Los hombres actuales comparten varias particularidades genéticas con otra especie humana dotada de inteligencia, las cuales hicieron surgir graves enfermedades desde hace milenios.

Habitaron en la Tierra en los tiempos prehistóricos y su apariencia era bastante distinta de los humanos actuales. Pero parece ser que los neandertales tenían más similitudes con los humanos de nuestro tiempo, de lo que se pensaba anteriormente. Lo anterior ha sido descubierto a través de una investigación realizada por universidades británicas.

El estudio en cuestión reveló que, los neandertales experimentaban enfermedades actuales, como la llamada lapsoriasis o el mal de Crohn. Este último causa afectaciones en los intestinos, mientras que la primera afecta a la piel, haciendo surgir manchas de color rojizo.

De acuerdo a lo que reportan los responsables de la investigación, dada a conocer en una publicación especializada en temas científicos, ambas enfermedades pudieron haber tenido su raíz, en un antecesor compartido, de los humanos modernos, los homínidos de Denisova- especie descubierta apenas hace unos años- y los neandertales.

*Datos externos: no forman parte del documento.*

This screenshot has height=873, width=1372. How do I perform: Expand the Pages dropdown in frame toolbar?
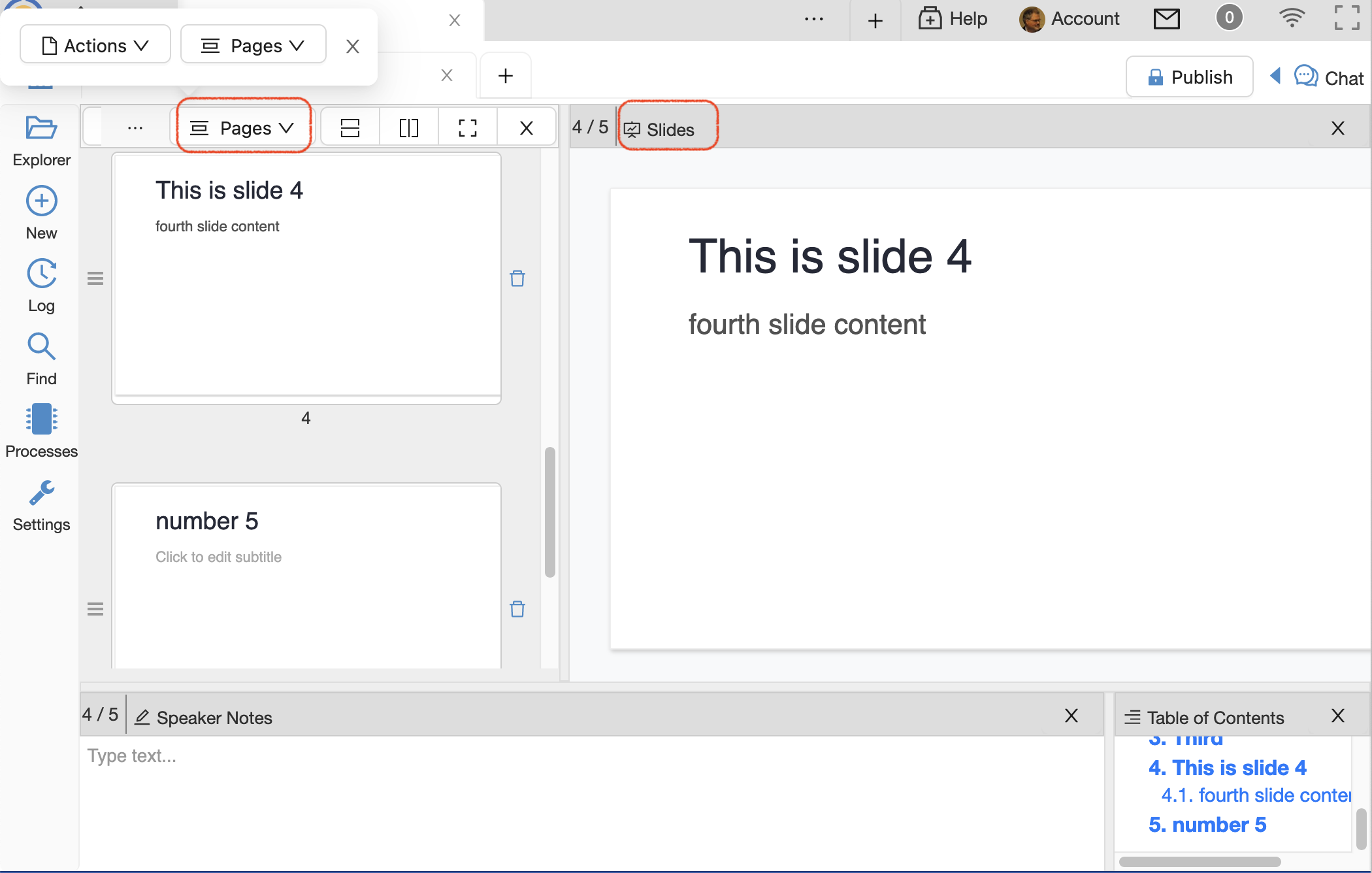point(243,128)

Tal especie antecesora de estas variedades de homínidos- incluyendo la nuestra-, habría existido hace aproximadamente un millón de años.

Los científicos piensan que las enfermedades mencionadas y acaso otras más, se transmitieron de una especie a la otra, hasta llegar a nuestros tiempos. Agüero Gokcumen, experto en genética evolutiva y responsable de esta investigación, afirma que, su estudio, expone que algunas particularidades genéticas relacionadas con la psoriasis, y la enfermedad de Crohn, y en general con la salud humana, tienen milenios de antigüedad.

Como posible causa de lo anterior, los especialistas proponen que tal herencia podría haber perdurado tanto, por el hecho de que tales enfermedades, en cierto momento, eran hasta cierto punto benéficas para nuestros ancestros homínidos, o sencillamente, no les afectaban en demasía. Gokcumen señala que son enfermedades graves, pero de acuerdo a los descubrimientos realizados, podría pensarse que pudo haber existido alguna circunstancia del pasado, actualmente desconocida, capaz el riesgo que implicaban.

Las enfermedades mencionadas son alteraciones autoinmunes y se puede pensar que, en un ambiente rebosante de patógenos, contar con un sistema inmunológico dinámico, puede ser positivo, ya que así se elevan las probabilidades de una respuesta de tipo autoinmune.

Pero además, Gokcumen, puntualiza que hay varios casos en los cuales una afectación para la salud, ha resultado benéfica para nuestros ancestros prehistóricos. Ese es el caso de la anemia falciforme, enfermedad que hace que sea más complicado para los glóbulos rojos la transportación del oxígeno a través del organismo, pero a la vez, ayuda a prevenir la infección de la malaria.

De modo que, esta clase de enfermedades, pudieron haber sido más importantes para la salud humana y para nuestra constitución biológica- desde tiempos ancestrales-, de lo que podría haberse pensado.